■ PROBLEM DETAILS ■
Restate the records below exactly. Pictures are not part of the copy.
(SUPPLIED INFORMATION Opens)
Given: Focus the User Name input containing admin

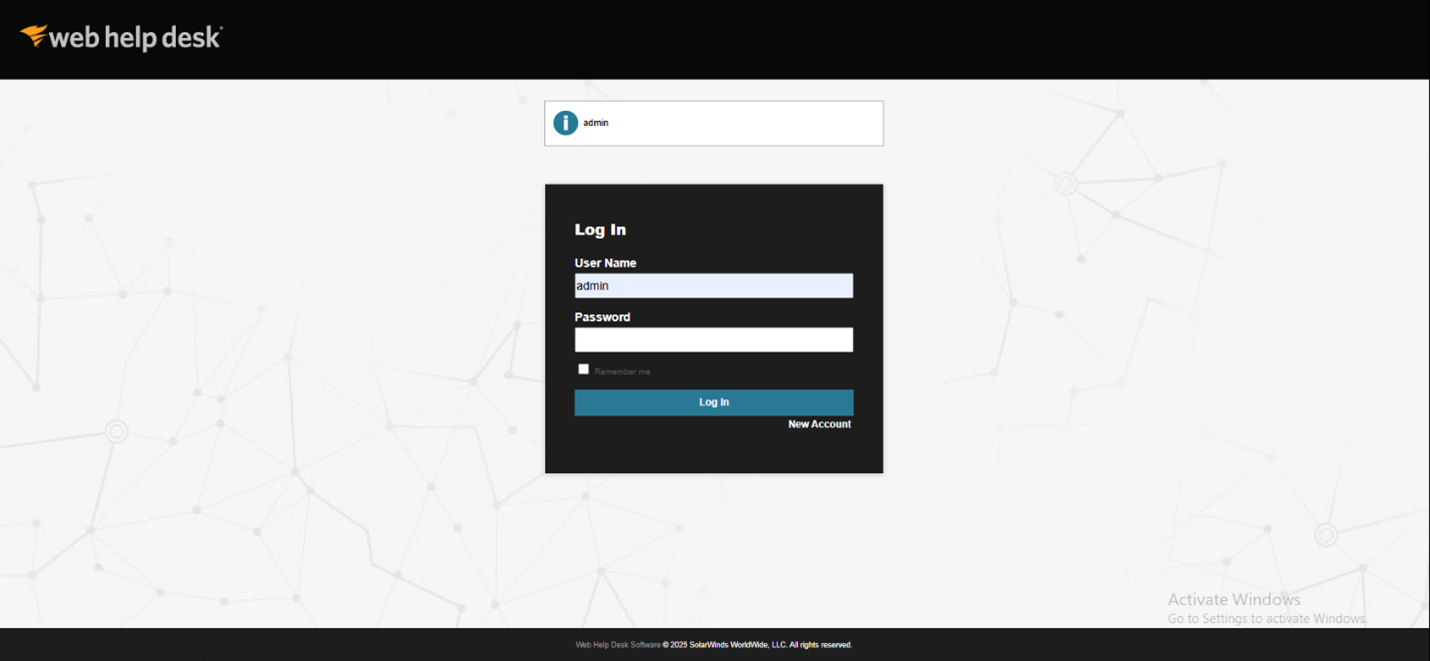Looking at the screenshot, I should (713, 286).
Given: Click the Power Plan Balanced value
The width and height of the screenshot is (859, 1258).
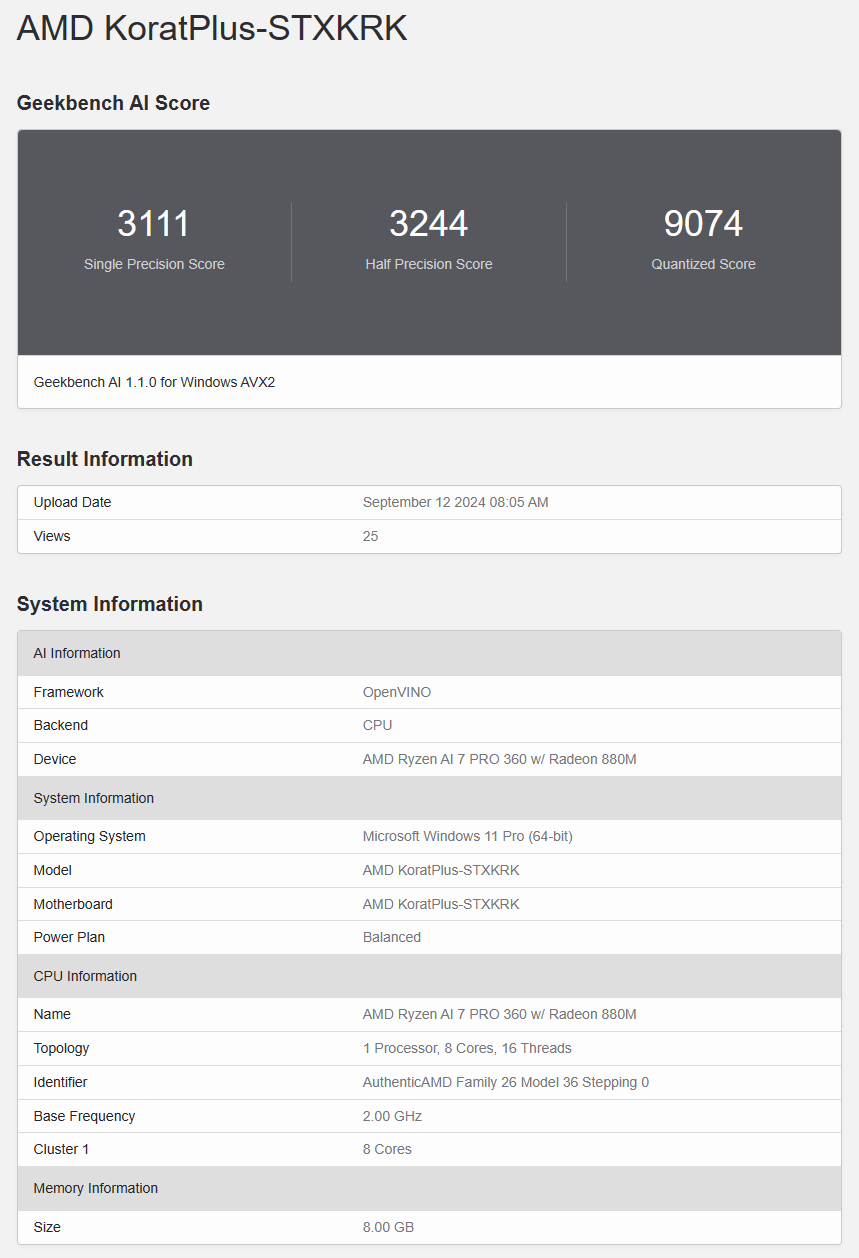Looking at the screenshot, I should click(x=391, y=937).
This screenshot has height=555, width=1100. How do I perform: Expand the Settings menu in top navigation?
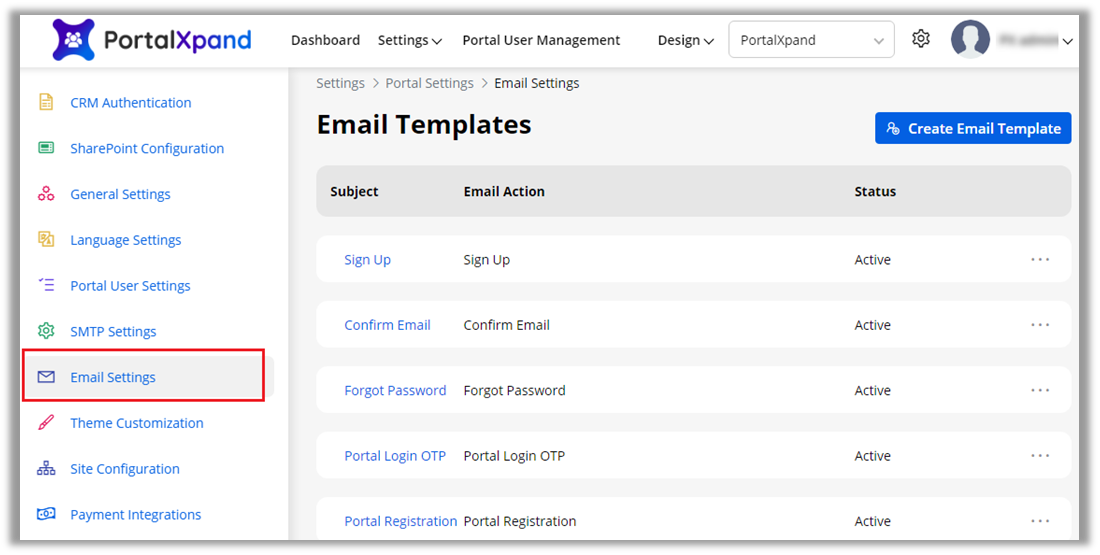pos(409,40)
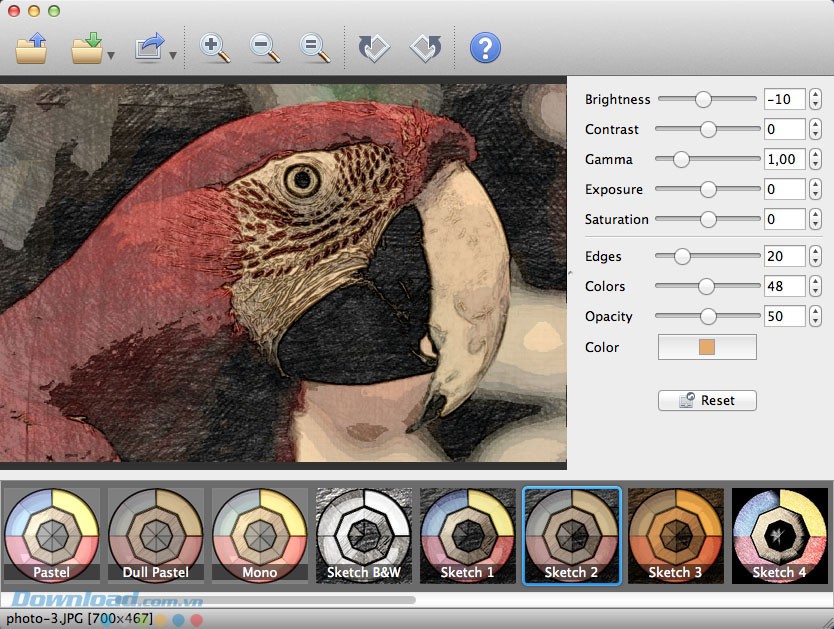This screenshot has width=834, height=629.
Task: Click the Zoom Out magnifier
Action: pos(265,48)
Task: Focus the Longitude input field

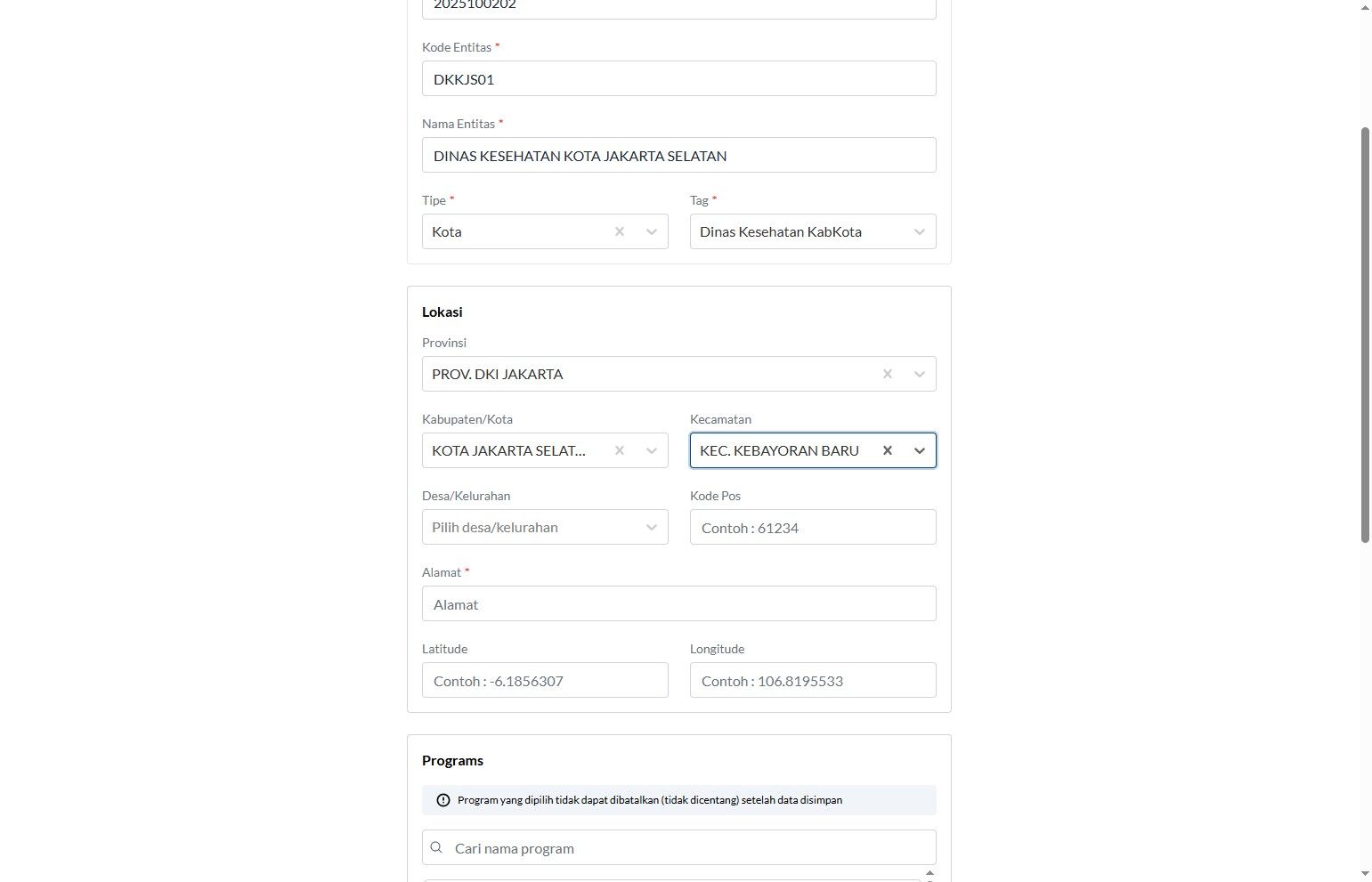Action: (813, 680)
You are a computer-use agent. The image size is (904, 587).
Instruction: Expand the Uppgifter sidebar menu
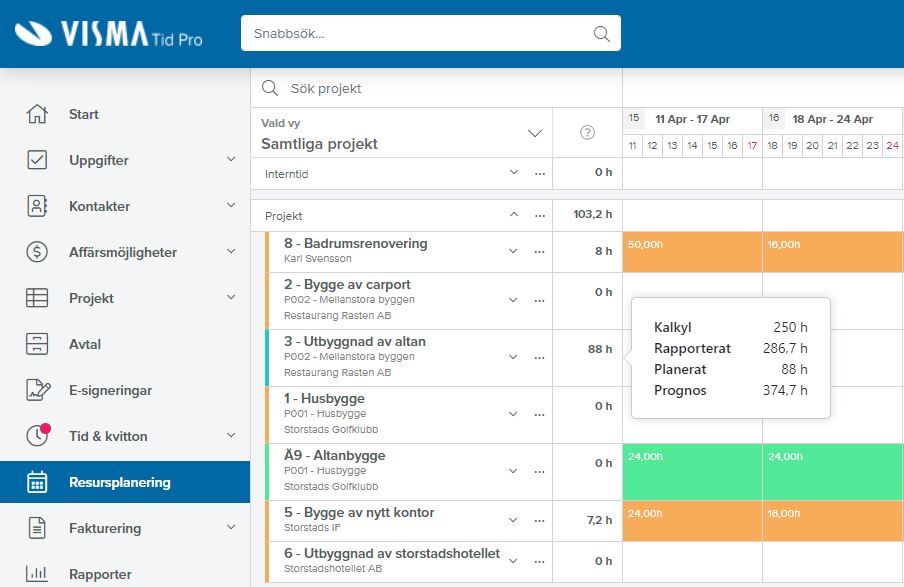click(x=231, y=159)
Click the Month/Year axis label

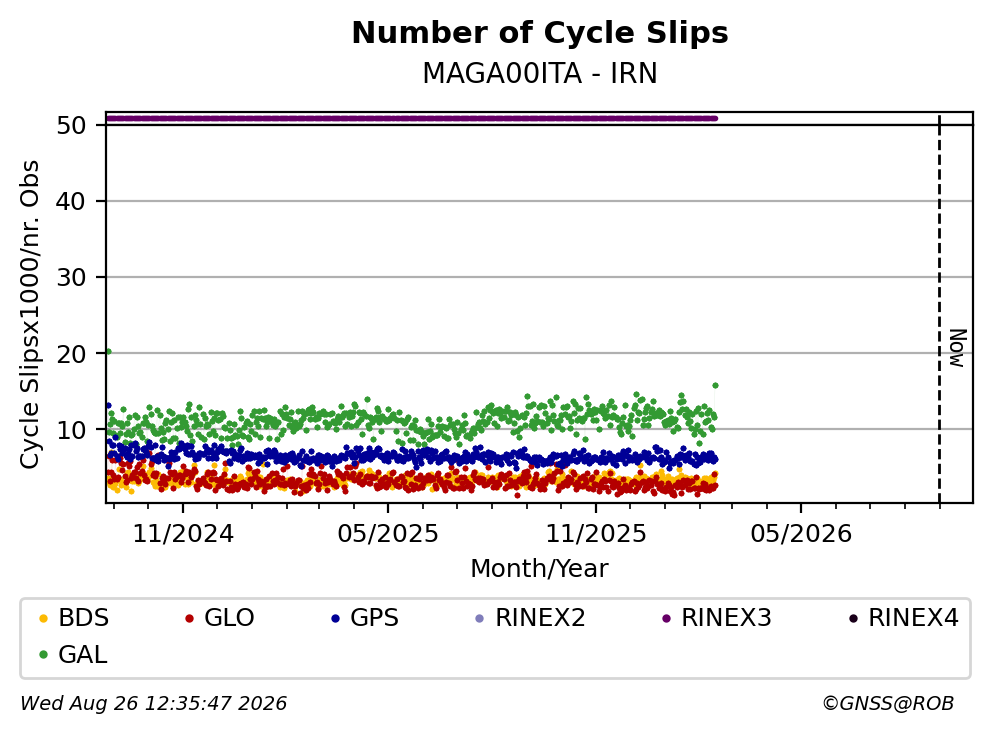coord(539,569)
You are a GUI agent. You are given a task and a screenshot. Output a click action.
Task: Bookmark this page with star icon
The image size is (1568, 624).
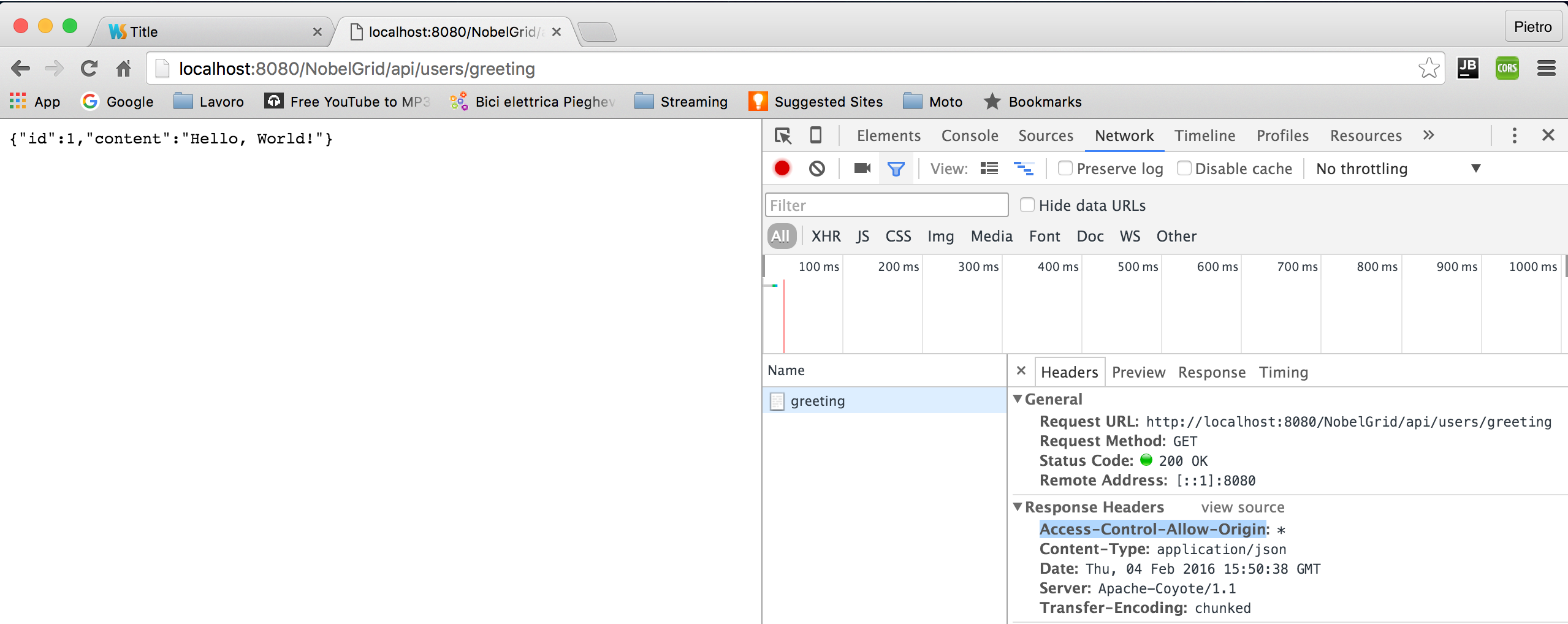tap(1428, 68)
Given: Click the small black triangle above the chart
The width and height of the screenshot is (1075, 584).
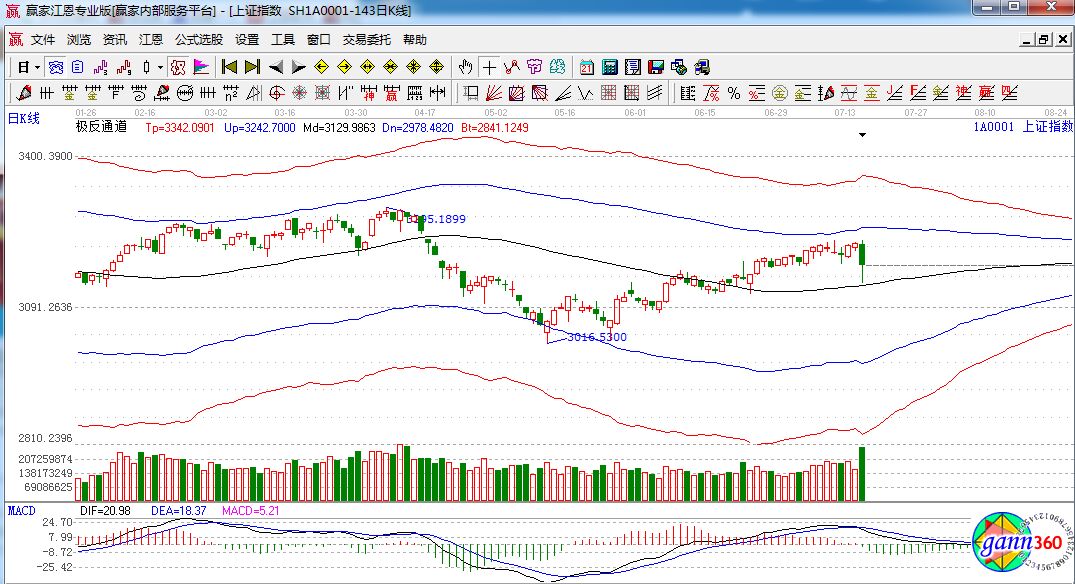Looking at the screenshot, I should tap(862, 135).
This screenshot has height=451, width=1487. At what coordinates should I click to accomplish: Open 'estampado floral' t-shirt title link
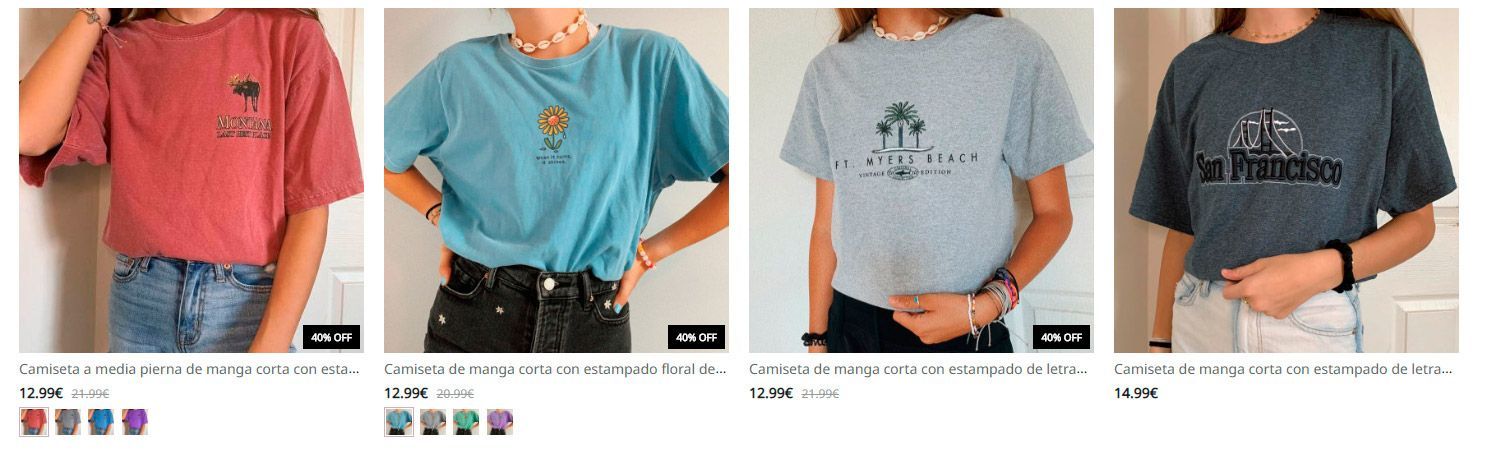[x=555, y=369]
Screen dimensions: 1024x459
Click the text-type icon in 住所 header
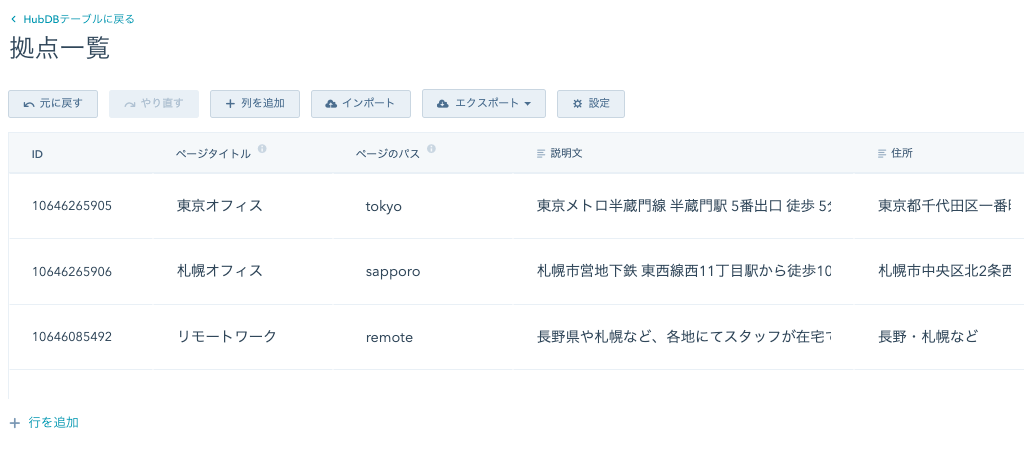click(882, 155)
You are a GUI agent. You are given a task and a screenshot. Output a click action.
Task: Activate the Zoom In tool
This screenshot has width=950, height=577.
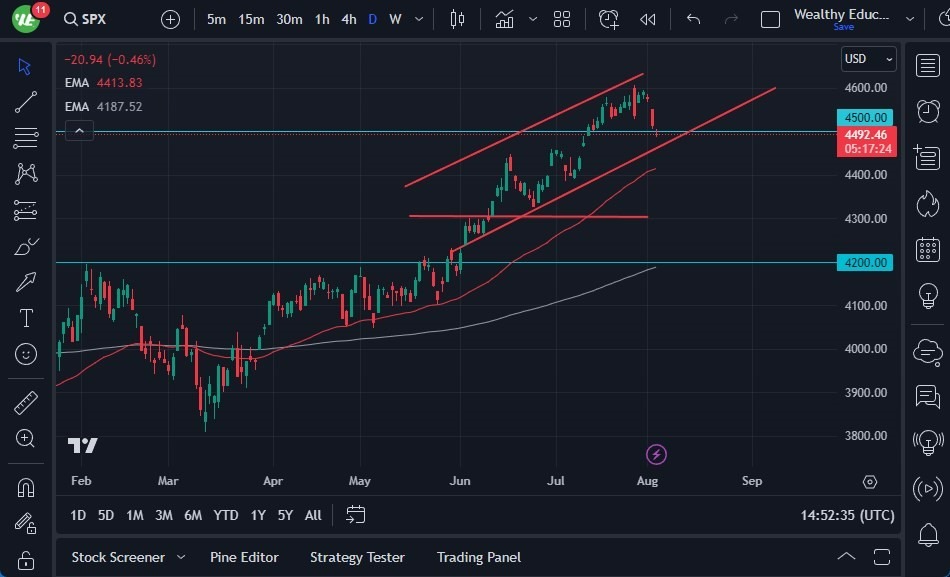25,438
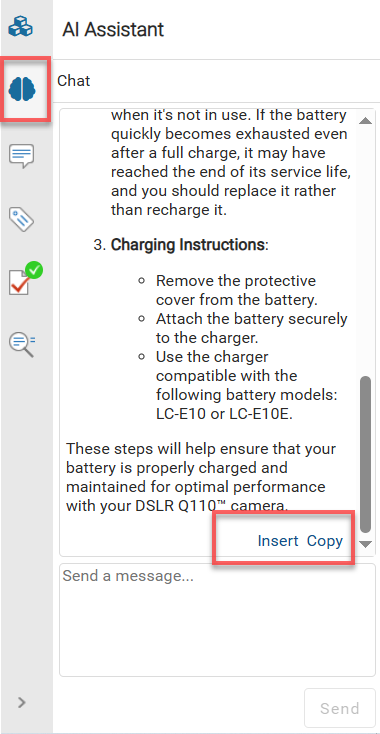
(SUPPLIED INFORMATION Closes)
■ OUTPUT BELOW ■
Given: Focus the User Name input containing admin

Looking at the screenshot, I should (713, 286).
Given: Click the Power Plan Balanced value
The width and height of the screenshot is (859, 1258).
Looking at the screenshot, I should click(x=391, y=937).
This screenshot has height=555, width=1100. How do I perform: Expand the Settings menu in top navigation?
pos(409,40)
This screenshot has width=834, height=629.
Task: Click the Zoom Out magnifier
Action: pos(265,48)
Task: Focus the Longitude input field

Action: (813, 680)
You are a computer-use agent. The image size is (904, 587).
Instruction: Expand the Uppgifter sidebar menu
click(x=231, y=159)
Click the Month/Year axis label

coord(539,569)
You are a GUI agent. You are given a task and a screenshot. Output a click action.
Task: Bookmark this page with star icon
The image size is (1568, 624).
tap(1428, 68)
Given: Click the small black triangle above the chart
The width and height of the screenshot is (1075, 584).
Looking at the screenshot, I should tap(862, 135).
This screenshot has height=451, width=1487. At what coordinates should I click to accomplish: Open 'estampado floral' t-shirt title link
[x=555, y=369]
Screen dimensions: 1024x459
Click the text-type icon in 住所 header
click(882, 155)
You are a GUI agent. You are given a task and a screenshot. Output a click action.
Task: Activate the Zoom In tool
This screenshot has width=950, height=577.
25,438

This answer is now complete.